Tout le monde le sait, le Québec est la province qui reçoit le plus gros chèque de péréquation. (Tous les contribuables canadiens contribuent, par leurs impôts fédéraux, à la péréquation, mais seulement certaines provinces reçoivent ce chèque d’Ottawa). On peut arguer que le Québec reçoit ainsi en «aide sociale fiscale» ce que d’autres, notamment l’Ontario, ont reçu pendant des décennies en investissements productifs et créateurs d’emplois, y compris les quelque 40 milliards fédéraux investis dans les sables bitumineux albertains pour les rendre rentables.

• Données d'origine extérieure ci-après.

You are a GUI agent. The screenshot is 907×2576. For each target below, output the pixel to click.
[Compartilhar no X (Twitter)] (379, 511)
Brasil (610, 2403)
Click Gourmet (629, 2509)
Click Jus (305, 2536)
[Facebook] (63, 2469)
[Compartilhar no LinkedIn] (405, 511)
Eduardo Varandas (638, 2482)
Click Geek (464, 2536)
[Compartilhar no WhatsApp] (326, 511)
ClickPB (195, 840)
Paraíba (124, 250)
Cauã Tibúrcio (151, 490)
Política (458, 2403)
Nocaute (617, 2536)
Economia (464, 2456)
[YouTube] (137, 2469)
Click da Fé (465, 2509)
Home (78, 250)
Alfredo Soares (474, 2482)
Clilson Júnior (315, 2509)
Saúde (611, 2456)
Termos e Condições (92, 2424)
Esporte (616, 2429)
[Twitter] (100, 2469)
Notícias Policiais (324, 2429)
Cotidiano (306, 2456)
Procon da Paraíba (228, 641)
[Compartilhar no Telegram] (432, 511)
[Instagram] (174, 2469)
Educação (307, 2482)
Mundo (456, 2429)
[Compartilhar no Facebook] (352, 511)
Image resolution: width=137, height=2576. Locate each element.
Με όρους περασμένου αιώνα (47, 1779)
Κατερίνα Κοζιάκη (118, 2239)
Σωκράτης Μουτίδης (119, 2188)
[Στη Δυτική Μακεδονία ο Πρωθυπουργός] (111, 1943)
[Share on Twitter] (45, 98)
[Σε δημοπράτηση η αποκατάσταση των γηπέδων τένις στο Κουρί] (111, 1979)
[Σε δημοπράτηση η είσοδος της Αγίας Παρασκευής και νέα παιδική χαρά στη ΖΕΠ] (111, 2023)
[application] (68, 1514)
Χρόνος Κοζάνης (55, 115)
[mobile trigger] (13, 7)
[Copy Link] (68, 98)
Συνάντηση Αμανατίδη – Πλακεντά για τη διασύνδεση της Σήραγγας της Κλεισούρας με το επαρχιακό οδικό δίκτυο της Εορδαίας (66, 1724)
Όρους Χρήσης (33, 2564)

Reste que les finances du Québec sont maintenant accrocs à la péréquation, à hauteur de 8,5 milliards pour l’année en cours. Les sables mouvants que constituent pour le Québec — et pour l’Ontario, maintenant membre du club des provinces recevant les chèques — la montée du pétrole et du dollar, les poussent à vouloir toujours plus de péréquation pour rester à flot, d’autant que l’enrichissement de l’Ouest rend ces sommes disponibles.

Ils devront pourtant s’en passer, car les années de vaches grasses sont déjà terminées… pour les provinces maigres. En décembre 2008, le gouvernement fédéral a unilatéralement modifié le mode de calcul de la péréquation pour en freiner fortement la croissance. Cette décision a coûté un milliard au Québec pour l’année en cours, et pour toutes les autres. C’est toute la courbe d’augmentation de l’aide sociale fiscale qui vient d’être aplatie.

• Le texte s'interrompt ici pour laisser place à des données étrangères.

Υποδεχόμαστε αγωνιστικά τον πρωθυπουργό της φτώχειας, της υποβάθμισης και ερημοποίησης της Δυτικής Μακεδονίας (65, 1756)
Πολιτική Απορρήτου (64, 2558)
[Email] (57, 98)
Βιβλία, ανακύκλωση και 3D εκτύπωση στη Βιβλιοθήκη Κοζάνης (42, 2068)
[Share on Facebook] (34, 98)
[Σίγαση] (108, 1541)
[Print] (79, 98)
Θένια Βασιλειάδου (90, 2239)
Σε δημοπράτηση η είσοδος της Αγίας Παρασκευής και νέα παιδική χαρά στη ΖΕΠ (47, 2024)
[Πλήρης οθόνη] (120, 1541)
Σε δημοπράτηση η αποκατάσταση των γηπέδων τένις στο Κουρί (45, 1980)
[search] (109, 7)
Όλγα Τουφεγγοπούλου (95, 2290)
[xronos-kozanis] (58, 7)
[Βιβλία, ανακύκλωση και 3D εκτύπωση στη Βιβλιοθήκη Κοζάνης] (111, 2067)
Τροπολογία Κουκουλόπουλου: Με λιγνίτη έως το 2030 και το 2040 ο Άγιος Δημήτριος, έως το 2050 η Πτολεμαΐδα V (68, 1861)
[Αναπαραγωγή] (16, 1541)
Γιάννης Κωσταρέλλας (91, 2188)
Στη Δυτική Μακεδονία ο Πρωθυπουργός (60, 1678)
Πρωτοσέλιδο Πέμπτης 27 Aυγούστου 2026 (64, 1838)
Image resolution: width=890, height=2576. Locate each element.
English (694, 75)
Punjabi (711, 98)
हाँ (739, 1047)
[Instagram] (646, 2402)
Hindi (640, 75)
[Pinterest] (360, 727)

Le freinage n’est pas terminé. Si le gouvernement fédéral, dirigé par un Albertain, a mis le frein à main, le nouveau ministre albertain des Finances, Ted Morton, voudrait faire marche arrière. Dans une lettre envoyée au Globe and Mail le 22 janvier 2010, Morton met en cause le fondement même du principe de la péréquation. C’est un système, croit-il, qui encourage les provinces pauvres à rester paresseuses. Comme le BS pour les individus pauvres. J’exagère ? Jugez vous-mêmes. Ce système, écrit-il,

contribue à faire en sorte que la productivité canadienne ne croisse pas au rythme des autres pays du G8. Les provinces qui reçoivent de la péréquation sont moins enclines à réduire leurs taxes car, si elles le faisaient, les bénéfices qu’elles en retireraient [en augmentation de l’activité économique] entraîneraient une réduction de leur chèque de péréquation. Or les impôts et taxes élevées font fuir les investissements et tuent les emplois. Alors le nombre de contribuables potentiels se réduit, les revenus fiscaux déclinent, et la péréquation augmente. C’est un cercle vicieux.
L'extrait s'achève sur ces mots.